Benchmarking each model checkpoint took approximately 1 hour per GPU. So I only tested one configuration: 1,000 prompt tokens with 1,000 output tokens.

For the GPUs, I created instances with Verda. You can check how I set them up in this article:

Qwen3.5 Quantization: Similar Accuracy, More Thinking — Best Models and Recipes

Qwen3.5 Quantization: Similar Accuracy, More Thinking — Best Models and Recipes

Benjamin Marie
·
Mar 12
Read full story

Here is the list of models I benchmarked:

  • Qwen/Qwen3.5-27B
    Unquantized baseline. Main model runs in BF16, with Mamba state-space components in FP32. Nothing is compressed.

  • Qwen/Qwen3.5-27B-FP8
    FP8 model with dynamic activation quantization and blockwise FP8 weights. Most eligible layers are FP8, but the output head, token embeddings, vision stack, MTP head, and parts of linear attention remain in higher precision.

  • cyankiwi/Qwen3.5-27B-AWQ-BF16-INT4
    Weight-only INT4 AWQ on linear layers. No activation quantization. Vision modules, output head, MTP head, and the full linear-attention projection stack are left unquantized; embeddings and norms also stay higher precision.

  • cyankiwi/Qwen3.5-27B-AWQ-4bit
    Weight-only INT4 AWQ on linear layers. No activation quantization. Vision modules, output head, MTP head, and only part of linear attention are left unquantized, so this version quantizes more of linear attention than the BF16-INT4 hybrid. Embeddings and norms remain unquantized.

  • kaitchup/Qwen3.5-27B-autoround-NVFP4-linearattn-BF16
    NVFP4 on linear layers, covering both weights and input activations. Vision modules, output head, and all linear-attention modules are excluded, so linear attention stays in BF16. Embeddings and norms are not quantized. Note: On the H100, the activations are not quantized.

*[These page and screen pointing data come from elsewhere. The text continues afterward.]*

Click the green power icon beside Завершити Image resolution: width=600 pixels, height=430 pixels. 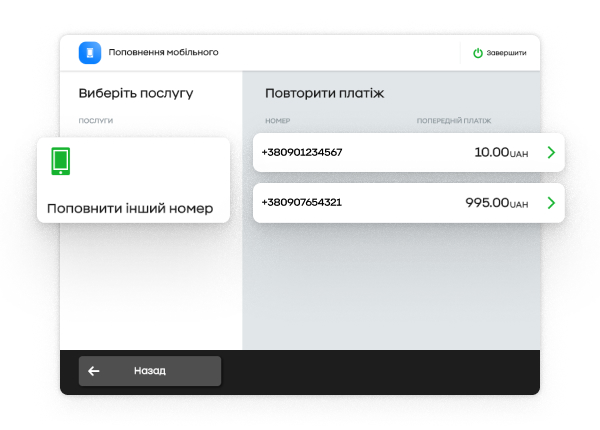click(x=478, y=53)
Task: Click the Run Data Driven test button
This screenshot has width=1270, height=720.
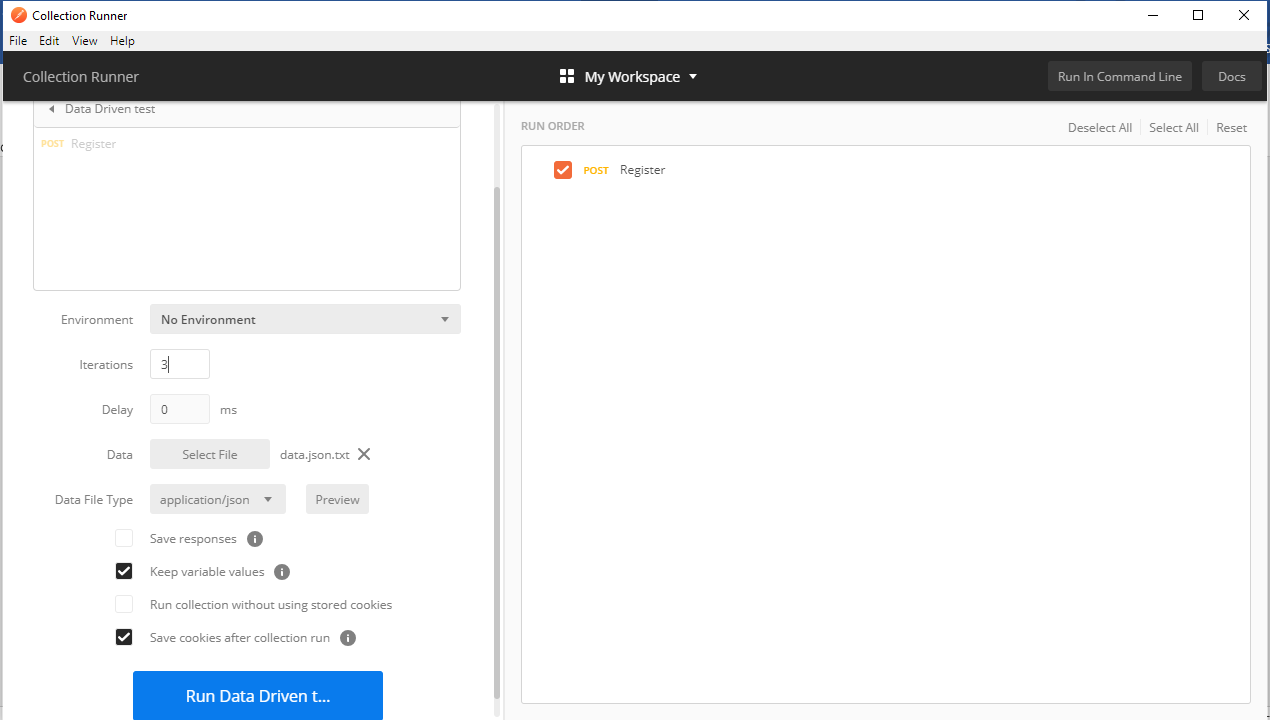Action: pyautogui.click(x=257, y=695)
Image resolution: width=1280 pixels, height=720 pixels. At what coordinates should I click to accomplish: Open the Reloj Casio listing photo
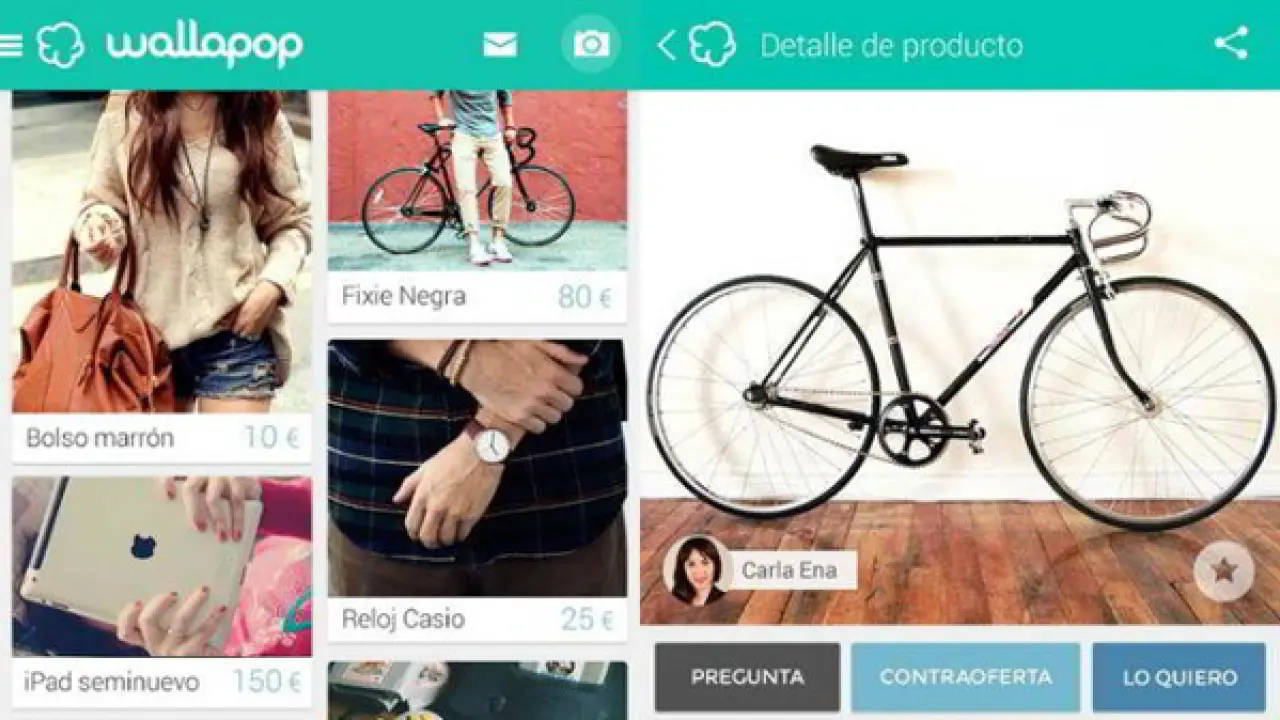click(x=478, y=468)
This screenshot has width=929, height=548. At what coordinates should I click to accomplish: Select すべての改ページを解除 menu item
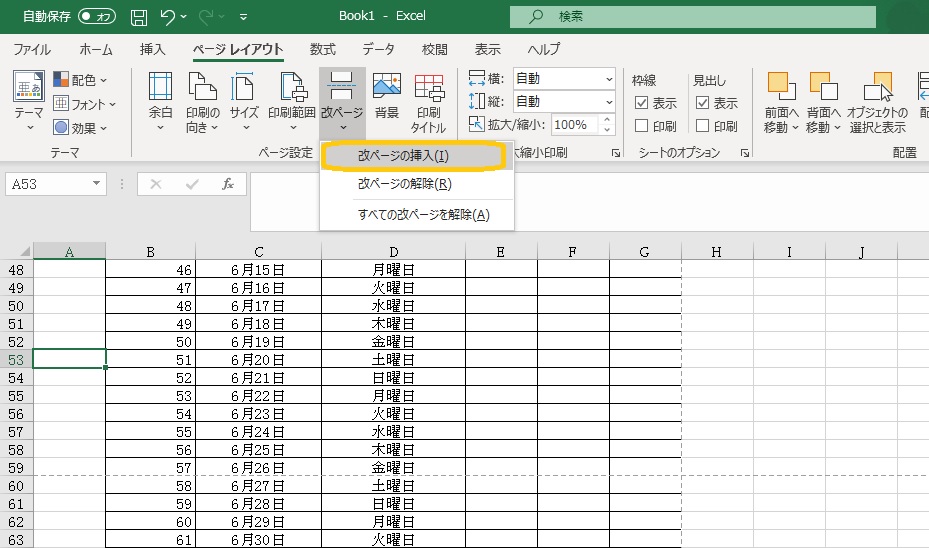click(423, 215)
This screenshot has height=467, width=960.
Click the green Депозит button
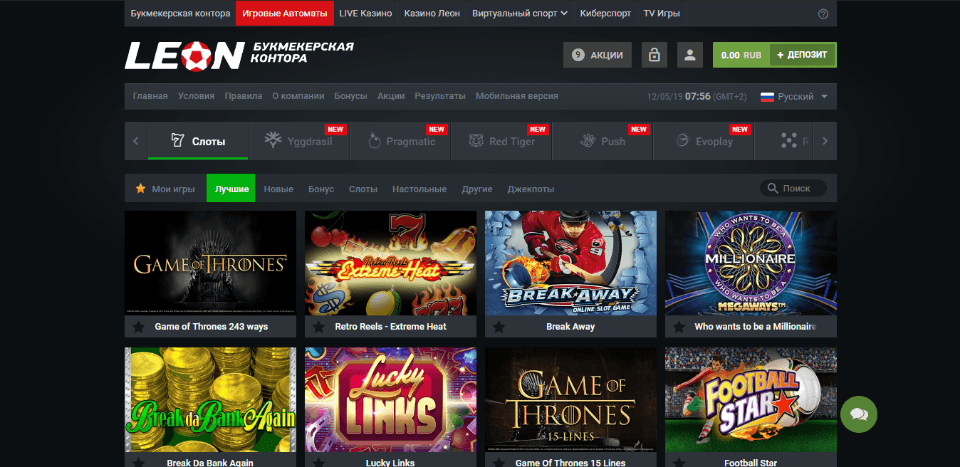point(803,55)
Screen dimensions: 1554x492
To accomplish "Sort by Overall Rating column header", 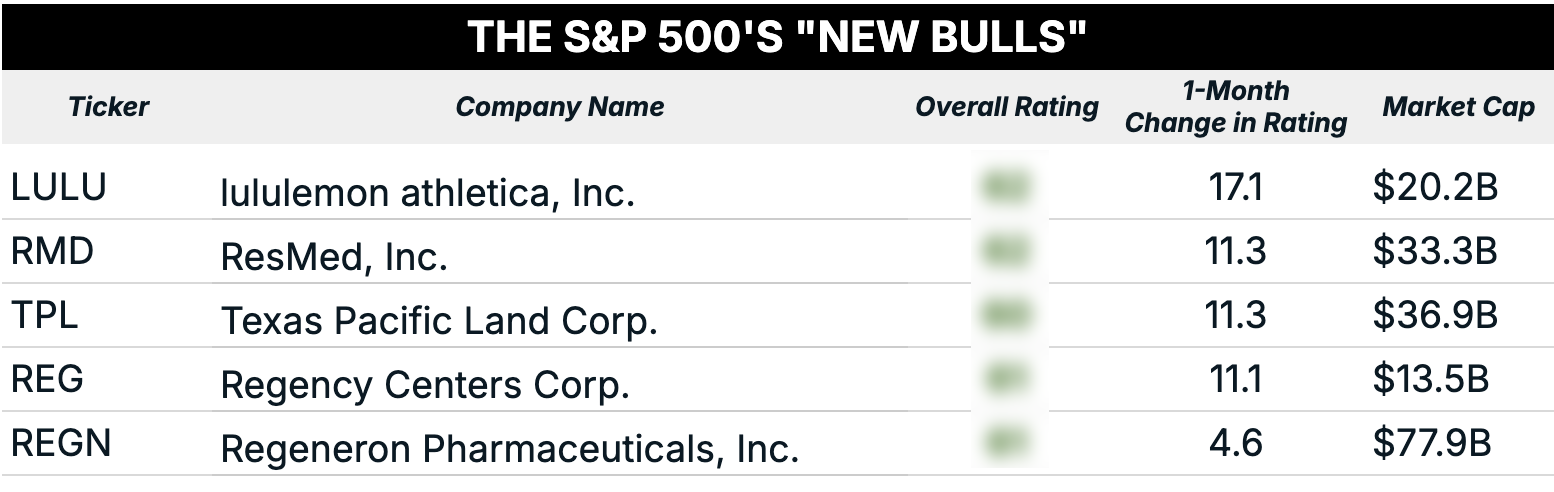I will (1006, 107).
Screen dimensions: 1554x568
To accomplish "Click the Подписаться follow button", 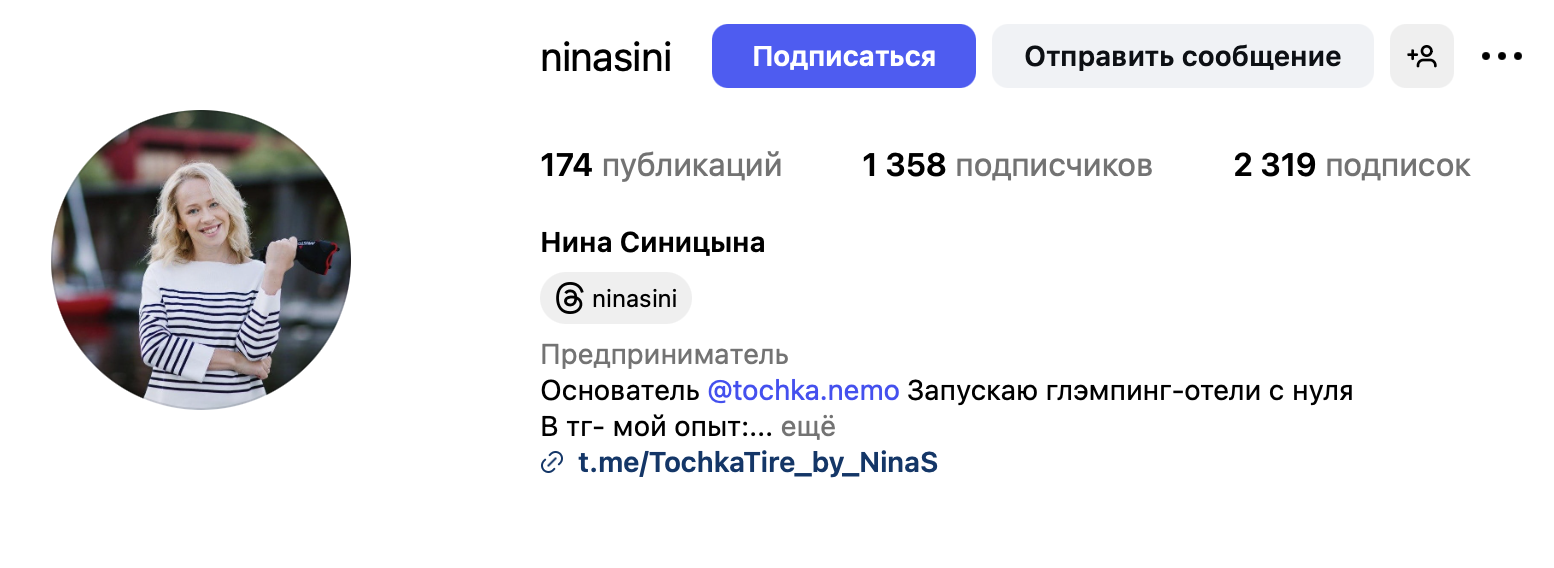I will [x=843, y=56].
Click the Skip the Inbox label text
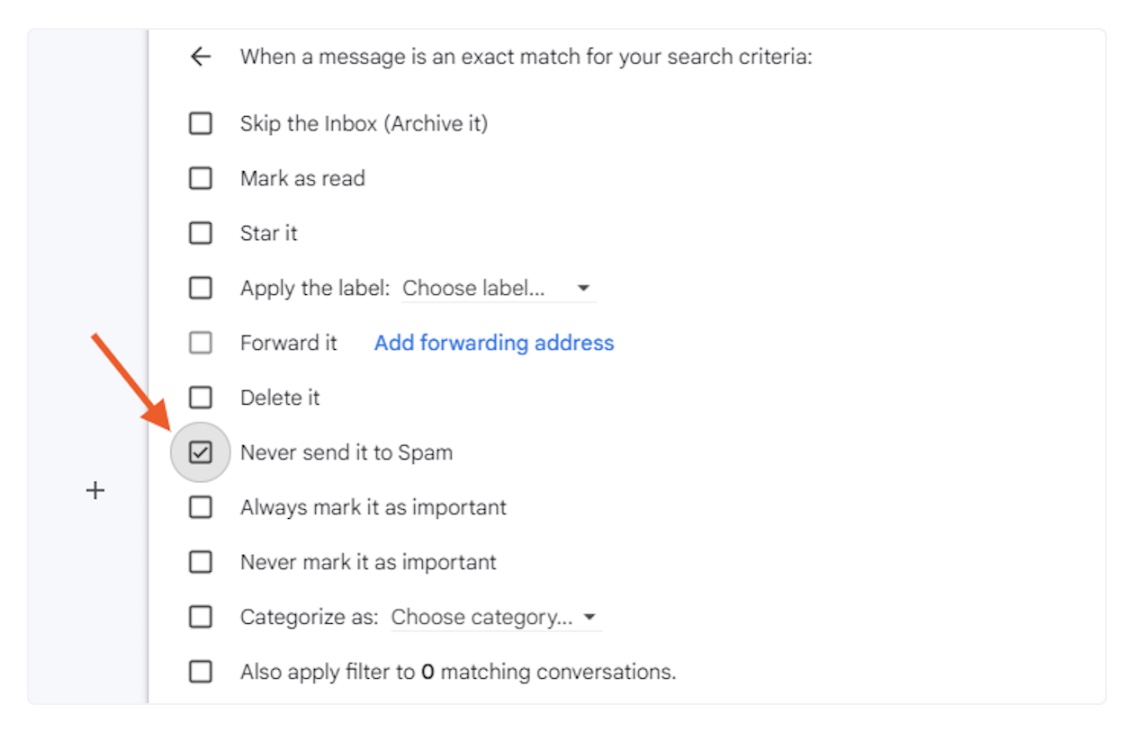This screenshot has width=1132, height=750. tap(364, 123)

  • kaitchup/Qwen3.5-27B-autoround-NVFP4
    NVFP4 on linear layers, again quantizing both weights and input activations. Vision modules and output head are excluded, but linear attention is quantized in this version. Embeddings and norms remain unquantized. Note: NVFP4 uses a group size of 32 for quantization. On Hopper GPUs, like the H100, vLLM relies on the Marlin kernel, which can’t apply this group size for some of the layers in Qwen3.5 27B. No results will be provided for this model on the H100.

Single Query

For one-at-a-time requests, the pattern is clear: reducing weight traffic matters more than adding compute. That is why 4-bit variants outperform BF16 and, in most cases, FP8. At batch size one, these GPUs are not fully occupied, so the limiter is often how fast the model and KV cache can be pulled through memory, not peak tensor throughput.

That favors INT4 on the RTX Pro 6000 and H100. On B200, the best single-query result comes from the NVFP4-based path rather than plain INT4. FP8 still improves on BF16 across the board, but it looks like a compromise format here: useful, broadly deployable, but not the best latency lever when 4-bit kernels are stable.